Север и Юг образуют два полюса, к которым попеременно - в зависимости от различных внутренних и внешних состояний и обстоятельств - тяготеют мысли и воображение Ван Гога. Конечно, это не "географические", а синкретические понятия, вокруг которых, как вокруг своеобразных воображаемых ориентиров, Ван Гог выстраивает "антиарльскую" систему образов, связанных с новым этапом его существования. По мере того как Ван Гог вживается в свое новое положение, обретает способность работать, даже тогда, когда на него "накатывает", "северное" начало как бы берет верх над "южным". В конце концов его внутреннее и все более растущее тяготение к Северу, реализуемое в его картинах, выливается в твердое решение перебраться с юга на север. И тут уж Ван Гога ничто не остановит: в мае 1890 года он переедет в Овер-сюр-Уаз, находящийся в нескольких часах езды от Парижа.

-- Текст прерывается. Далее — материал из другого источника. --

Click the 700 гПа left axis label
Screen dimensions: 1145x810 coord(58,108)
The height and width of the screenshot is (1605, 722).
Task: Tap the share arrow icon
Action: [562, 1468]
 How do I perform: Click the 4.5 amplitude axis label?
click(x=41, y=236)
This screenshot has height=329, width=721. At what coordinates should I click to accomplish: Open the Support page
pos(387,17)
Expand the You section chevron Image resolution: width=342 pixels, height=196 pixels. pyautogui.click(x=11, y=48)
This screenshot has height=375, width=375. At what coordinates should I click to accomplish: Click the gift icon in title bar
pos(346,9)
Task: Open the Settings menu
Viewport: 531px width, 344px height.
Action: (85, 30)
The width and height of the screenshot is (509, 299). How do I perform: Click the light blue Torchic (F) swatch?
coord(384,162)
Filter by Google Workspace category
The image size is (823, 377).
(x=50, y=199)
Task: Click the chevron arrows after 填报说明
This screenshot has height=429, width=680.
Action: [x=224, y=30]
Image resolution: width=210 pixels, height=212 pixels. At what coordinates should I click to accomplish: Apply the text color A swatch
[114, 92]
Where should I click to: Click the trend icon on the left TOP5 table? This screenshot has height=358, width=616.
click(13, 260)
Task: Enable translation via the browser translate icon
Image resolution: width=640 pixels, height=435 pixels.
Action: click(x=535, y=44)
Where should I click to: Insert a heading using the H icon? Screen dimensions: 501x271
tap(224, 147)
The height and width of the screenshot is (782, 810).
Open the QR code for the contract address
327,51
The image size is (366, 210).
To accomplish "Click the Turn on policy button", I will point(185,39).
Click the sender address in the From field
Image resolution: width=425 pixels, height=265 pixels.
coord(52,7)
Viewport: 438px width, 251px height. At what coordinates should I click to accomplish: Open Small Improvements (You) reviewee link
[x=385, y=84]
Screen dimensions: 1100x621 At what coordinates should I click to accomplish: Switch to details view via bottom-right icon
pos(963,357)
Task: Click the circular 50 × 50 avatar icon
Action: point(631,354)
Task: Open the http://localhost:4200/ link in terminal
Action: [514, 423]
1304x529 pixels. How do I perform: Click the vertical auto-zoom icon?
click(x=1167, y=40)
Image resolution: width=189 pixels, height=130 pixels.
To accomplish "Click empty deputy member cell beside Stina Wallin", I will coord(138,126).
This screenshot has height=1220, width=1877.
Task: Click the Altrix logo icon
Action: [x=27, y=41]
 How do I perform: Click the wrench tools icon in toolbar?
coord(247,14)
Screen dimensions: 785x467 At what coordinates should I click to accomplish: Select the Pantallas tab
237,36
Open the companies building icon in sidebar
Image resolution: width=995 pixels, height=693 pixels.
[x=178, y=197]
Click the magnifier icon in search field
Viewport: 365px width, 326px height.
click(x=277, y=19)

Итак, Ван Гог работает, надеясь обогнать безумие, которого так боится, опередить злую судьбу. "По-моему, г-н Пейрон прав, утверждая, что я не сумасшедший в обычном смысле слова, так как в промежутках между приступами мыслю абсолютно нормально и даже логичнее, чем раньше. Но приступы у меня ужасные: я полностью теряю представление о реальности. Все это, естественно, побуждает меня работать не покладая рук: ведь шахтер, которому постоянно грозит опасность, тоже торопится поскорее сделать все, что в его силах" (610, 499).

Постоянное ожидание, трагический опыт последних месяцев Ван Гог символизирует в зловещих образах южной природы - теперь в духе своеобразной "апокалиптической" натурфилософии. Динамические токи природы, находившие в нем такой живой отклик, предстают в них как разрушительные космические силы, иррациональной жертвой которых он сознает и себя самого.

В июне 1889 года он пишет свою знаменитую "Звездную ночь" (F612, Нью-Йорк, Музей современного искусства), которая открывает целую серию пейзажей с кипарисами, где явления природы превращаются в "знамения" близкого конца 11. "Разговор" со звездами, начатый в Арле, переводится в новый эмоциональный ключ. Здесь уже не восторг единения с миром, не вдохновенный миг слияния с "звездной бездной", а ужас этой бездны, разверзшейся над притаившейся, прижавшейся к земле деревушкой.

Поэтическая тайна южных ночей, волновавшая Ван Гога, обернулась теперь в пугающе-разнузданное светопреставление, развернутое на полотне его не знающей удержу кистью. Он заставляет ее говорить, вопить, взывать, и она орудует красками, нарушая все барьеры между возможным и невозможным в живописи. Кусочки хромов и ультрамарина смешиваются, закручиваются в "ореолы" и спирали, подчиняясь вихреобразному ритму, господствующему в картине. Ему подчиняется и кипарис на переднем плане, колеблющийся подобно языку черного пламени, "возвещающий", "предчувствующий" катастрофу. Кстати, этот пламенеющий кипарис был вписан в композицию, как необходимый символический мотив, вопреки натуре, о чем свидетельствует рисунок Ван Гога с соответствующей точки зрения, - кипариса на нем нет.

Надо сказать, что этот язык пламени разгорится впоследствии во многих картинах этого периода в целые пламенеющие структуры, напоминающие испепеленные скрытым огнем восточные ткани,- как будто огненная стихия, которую он "обожествлял" в Арле и от которой бежал в убежище св. Павла в Сен-Реми, преследует его своими зловещими всполохами.

"Дребезжащее" марево "Звездной ночи" источает нервную энергию. Ассоциации, вызываемые таким пониманием материала, складываются в ощущение надвигающейся беды. Это взгляд на мир горящей неутоленной любовью души, с огромным напряжением удерживающейся на границе отчаяния.